Como em tudo, o ser humano desvaloriza o que se torna massificado. Talvez por isso, se desvalorizem as palavras e o que expressam, se vejam imagens mas não se observam e as ocorrências secundarizam-se a menos que, no imediato, nos condicionem. Dado que valores como a educação, o civismo e a intervenção social só apresentam efeitos a médio e longo prazo, numa era de imediatismo são, por isso, considerados obsoletos. Talvez, por isso, o déficit democrático esteja tão alto e a passividade face à conjuntura seja o que se vê. Como certo há apenas a contradição dos tempos e discursos que se sobrepõem dourando uma realidade potencialmente perigosa, porque, se é verdade que as sociedades evoluem em espiral havendo pontos que replicam os anteriores, pode estar a iniciar-se um novo ciclo de contração, não só em termos económicos, mas em valores e de organização social.
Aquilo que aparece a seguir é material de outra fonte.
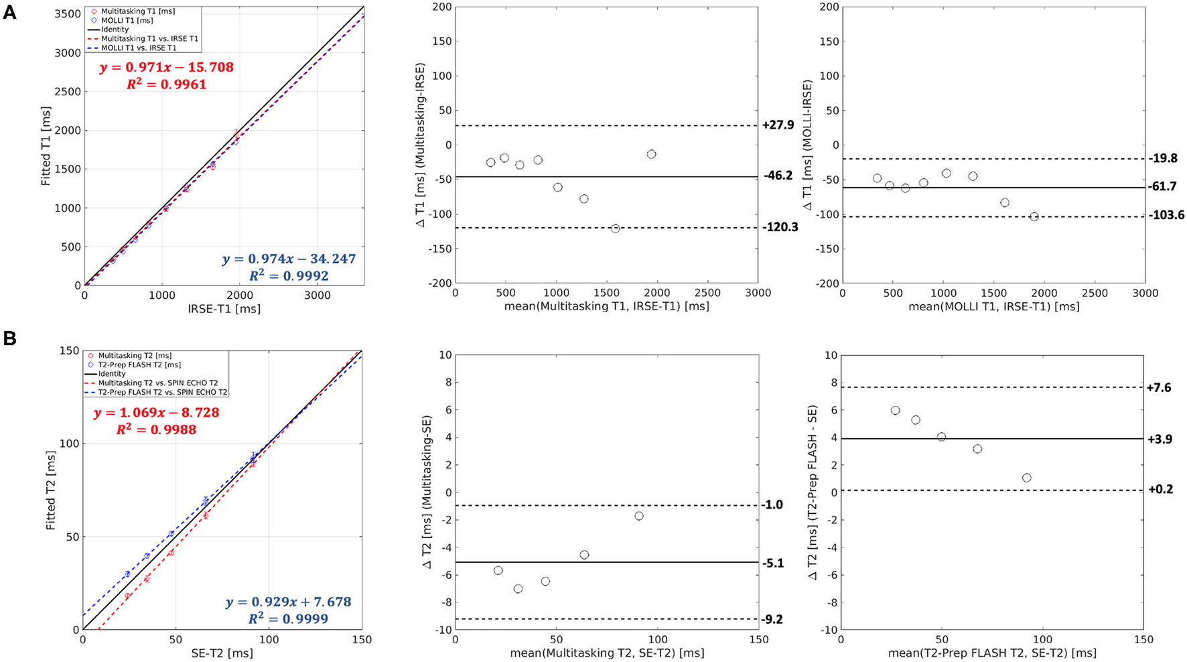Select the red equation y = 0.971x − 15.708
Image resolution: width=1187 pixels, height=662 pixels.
coord(166,68)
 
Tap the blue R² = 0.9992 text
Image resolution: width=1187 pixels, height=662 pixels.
coord(289,275)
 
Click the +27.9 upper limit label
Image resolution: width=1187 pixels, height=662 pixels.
coord(778,126)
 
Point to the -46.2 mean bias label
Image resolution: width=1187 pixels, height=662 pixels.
coord(778,176)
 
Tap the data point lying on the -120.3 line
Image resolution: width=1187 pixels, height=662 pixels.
coord(615,228)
Os sinais são preocupantes para quem viveu na ditadura e conhece este modelo democrático construído ao longo de quarenta e cinco anos. Nunca como hoje as liberdades e garantias foram tão ameaçadas e os exemplos repetem-se sistemática e continuamente.

Quando nas redes sociais se multiplicava a notícia de que a máquina fiscal tinha ido para as autoestradas cobrar dívidas, pensei que se tratasse de uma fake news. Quando os noticiários fizeram a cobertura, tomei consciência de que algo está a mudar na relação do Estado com o cidadão, sob a batuta da esquerda. Por uma dívida de centenas de euros confiscam-se os meios de trabalho a um pobre, mas, ao mesmo tempo, perdoam-se milhões a quem tem milhares de milhões e nem sequer se questiona a dignidade da pessoa que é exposta na via pública: está dado o primeiro passo para se voltar aos julgamentos e aos açoites na praça pública. Com menos alarido mas a mesma eficiência também a Segurança Social tem mandado cartas com o mesmo objetivo e as mesmas ameaças.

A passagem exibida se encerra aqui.